Advanced Automatic Differentiation

The grad and value_and_grad provided by the mindspore.ops module generate the gradients of the network model. grad computes the network gradient, and value_and_grad computes both the forward output and the gradient of the network. This article focuses on how to use the main functions of the grad, including first-order and second-order derivations, derivation of the input or network weights separately, returning auxiliary variables, and stopping calculating the gradient.

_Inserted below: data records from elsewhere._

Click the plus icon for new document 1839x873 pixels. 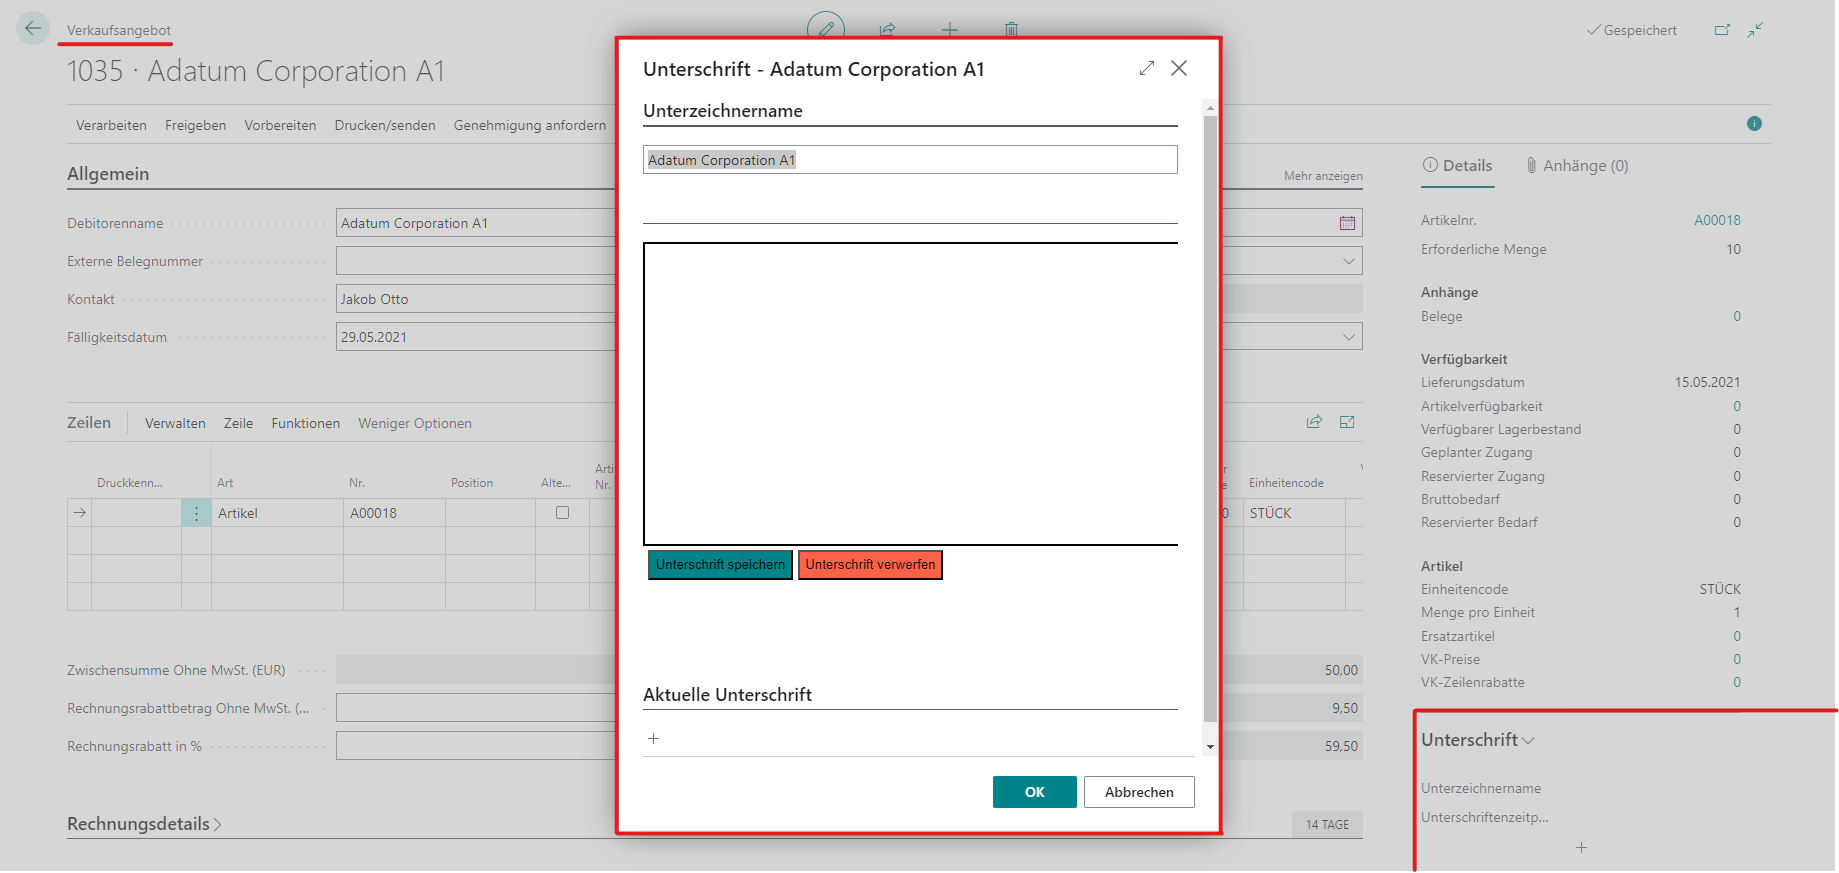[949, 29]
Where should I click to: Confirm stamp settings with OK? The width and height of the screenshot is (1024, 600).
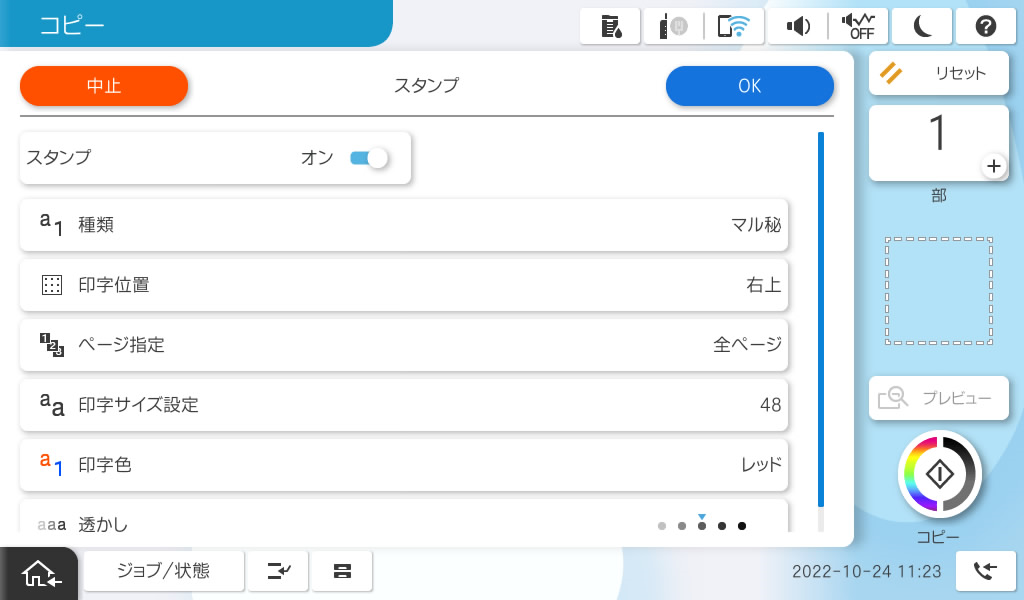(750, 86)
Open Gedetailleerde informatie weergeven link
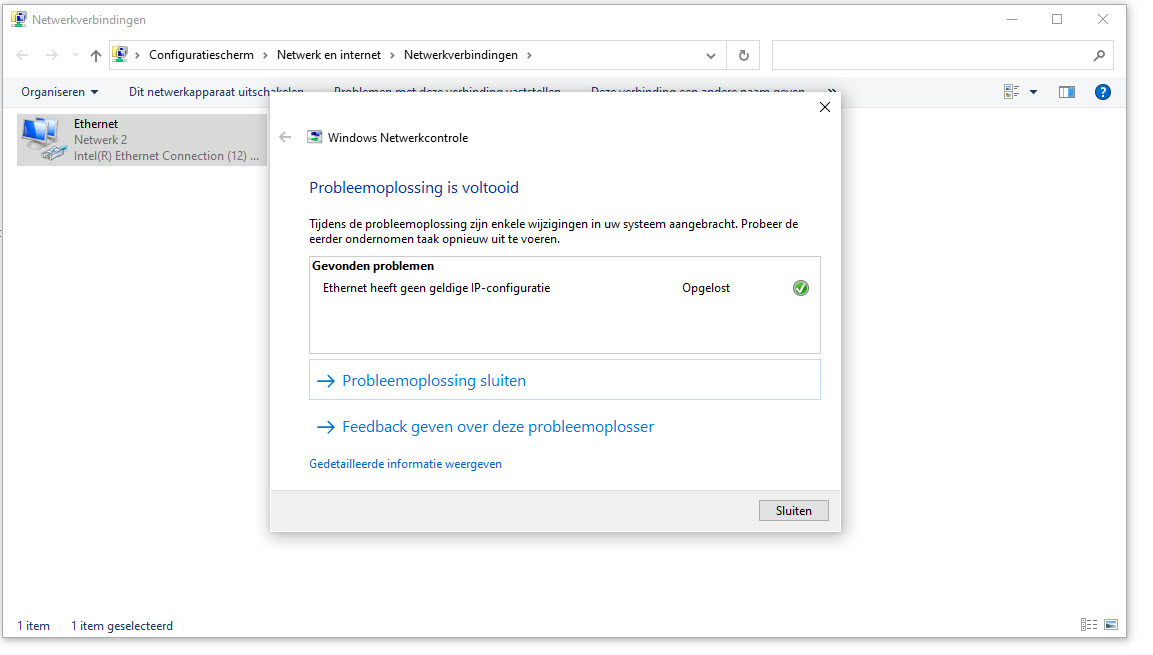Viewport: 1153px width, 655px height. click(x=405, y=464)
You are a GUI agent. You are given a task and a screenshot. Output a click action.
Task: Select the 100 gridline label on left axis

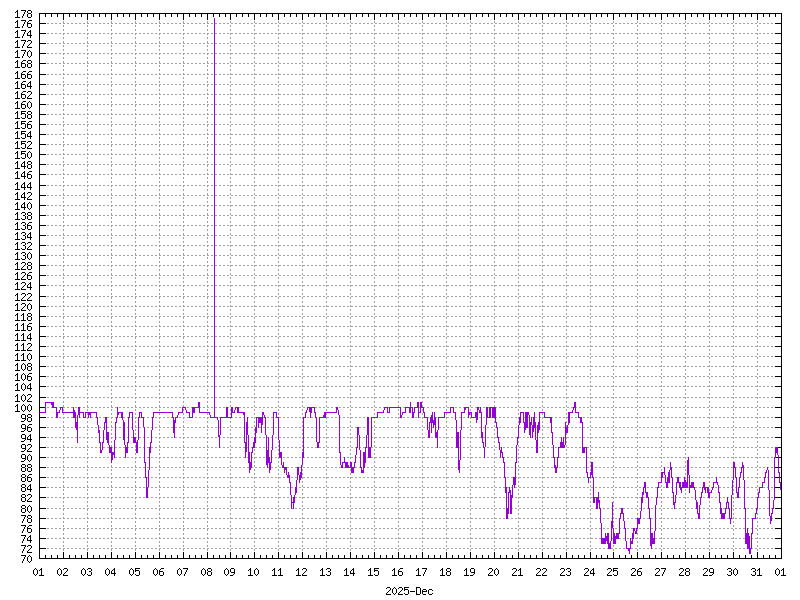point(25,409)
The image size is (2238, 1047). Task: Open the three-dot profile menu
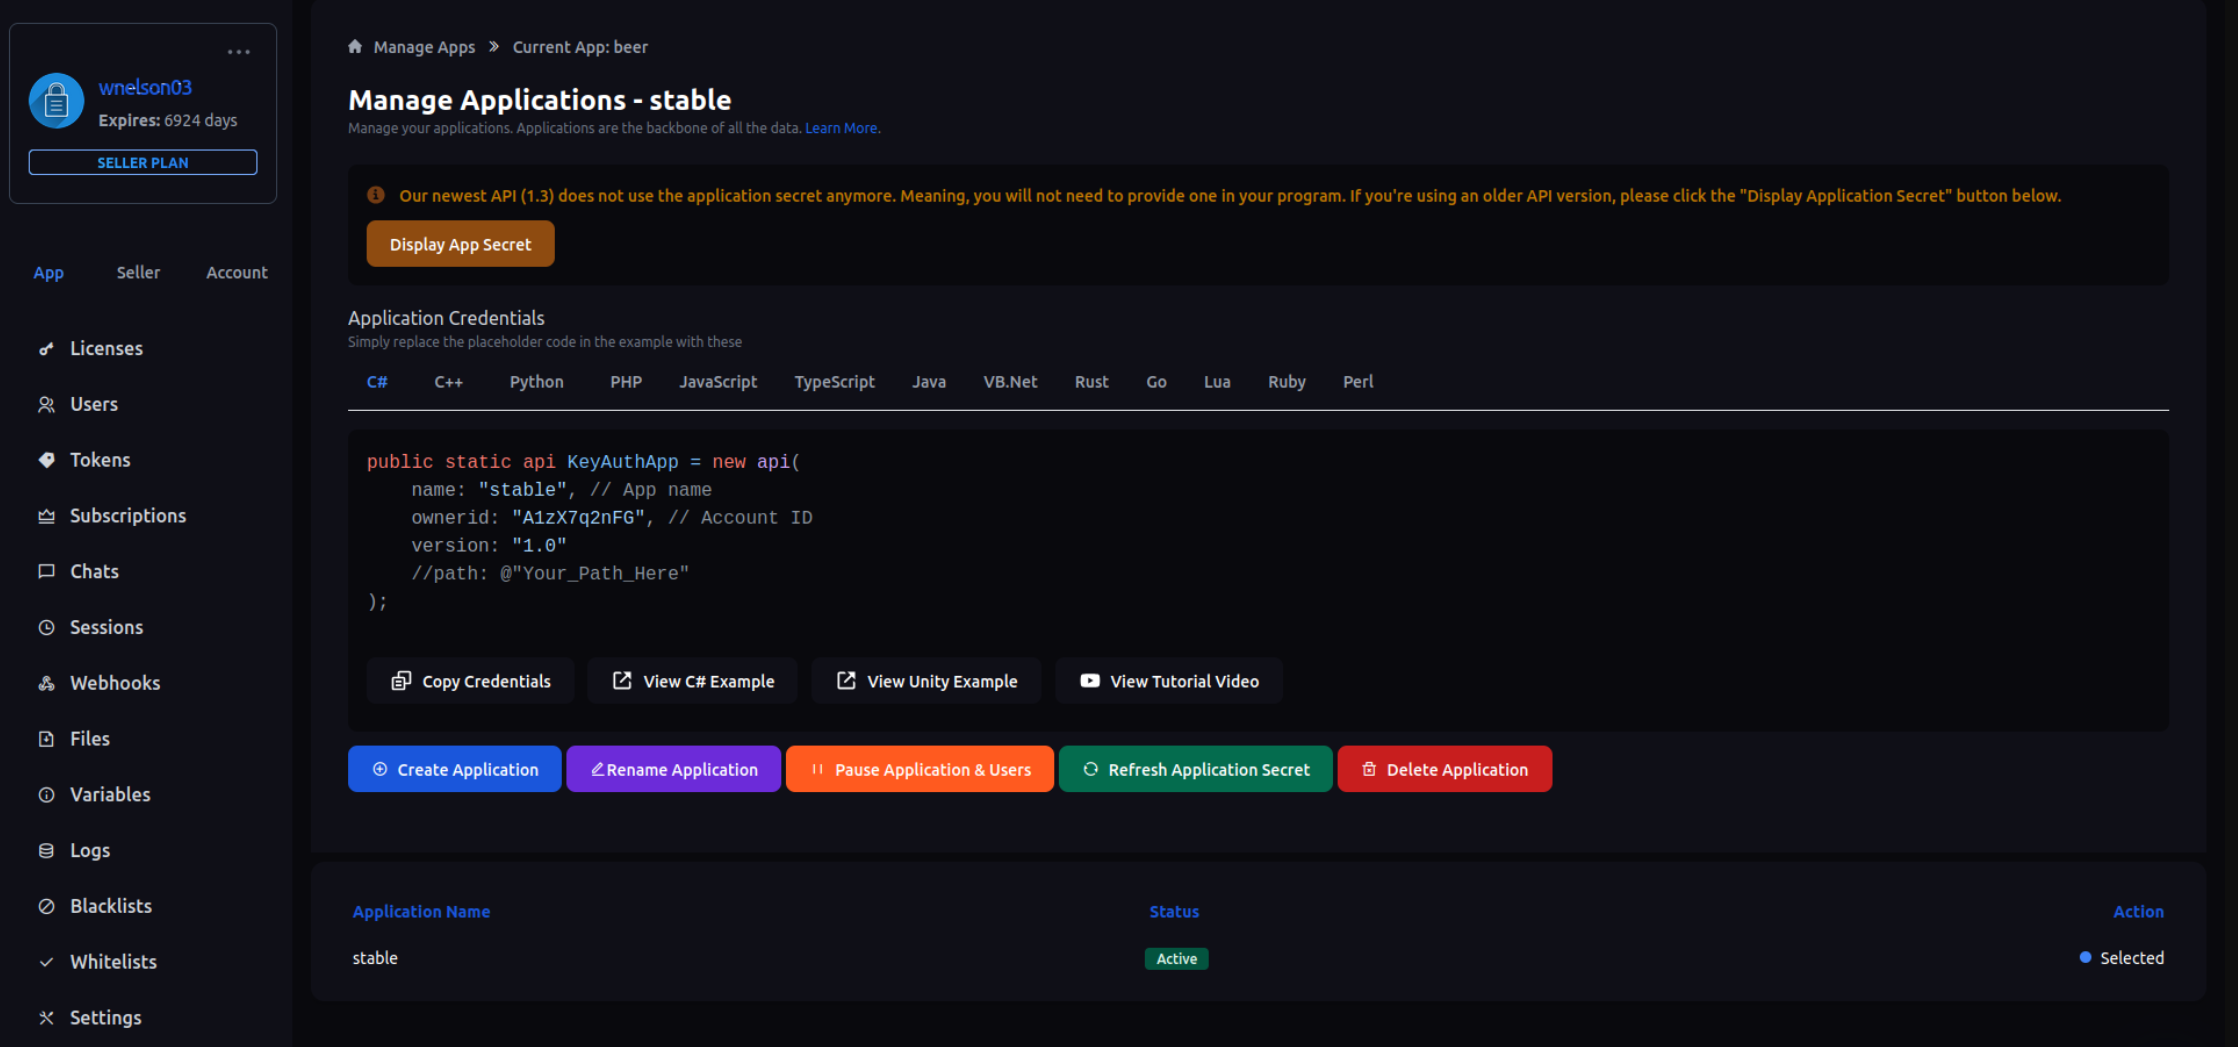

For more information about the derivative interface, please refer to the API documentation.

First-order Derivation

Method: mindspore.grad. The parameter usage is as follows:

fn: the function or network to be derived.
grad_position: specifies the index of the input position to be derived. If the index is int type, it means to derive for a single input; if tuple type, it means to derive for the position of the index within the tuple, where the index starts from 0; and if None, it means not to derive for the input. In this scenario, weights is non-None. Default: 0.
weights: the network variables that need to return the gradients in the training network. Generally the network variables can be obtained by weights = net.trainable_params(). Default: None.
has_aux: symbol for whether to return auxiliary arguments. If True, the number of fn outputs must be more than one, where only the first output of fn is involved in the derivation and the other output values will be returned directly. Default: False.

The following is a brief introduction to the use of the grad by first constructing a customized network model Net and then performing a first-order derivative on it:

\[f(x, y)=(x * z) * y \tag{1}\]

First, define the network model Net, input x, and input y.

import numpy as np
from mindspore import ops, Tensor
import mindspore.nn as nn
import mindspore as ms

# Define the inputs x and y.
x = Tensor([3.0], dtype=ms.float32)
y = Tensor([5.0], dtype=ms.float32)


class Net(nn.Cell):
    def __init__(self):
        super(Net, self).__init__()
        self.z = ms.Parameter(ms.Tensor(np.array([1.0], np.float32)), name='z')

    def construct(self, x, y):
        out = x * x * y * self.z
        return out

Computing the First-order Derivative for Input

To derive the inputs x and y, set grad_position to (0, 1):

\[\frac{\partial f}{\partial x}=2 * x * y * z \tag{2}\]

\[\frac{\partial f}{\partial y}=x * x * z \tag{3}\]

net = Net()
grad_fn = ms.grad(net, grad_position=(0, 1))
gradients = grad_fn(x, y)
print(gradients)

(Tensor(shape=[1], dtype=Float32, value= [ 3.00000000e+01]), Tensor(shape=[1], dtype=Float32, value= [ 9.00000000e+00]))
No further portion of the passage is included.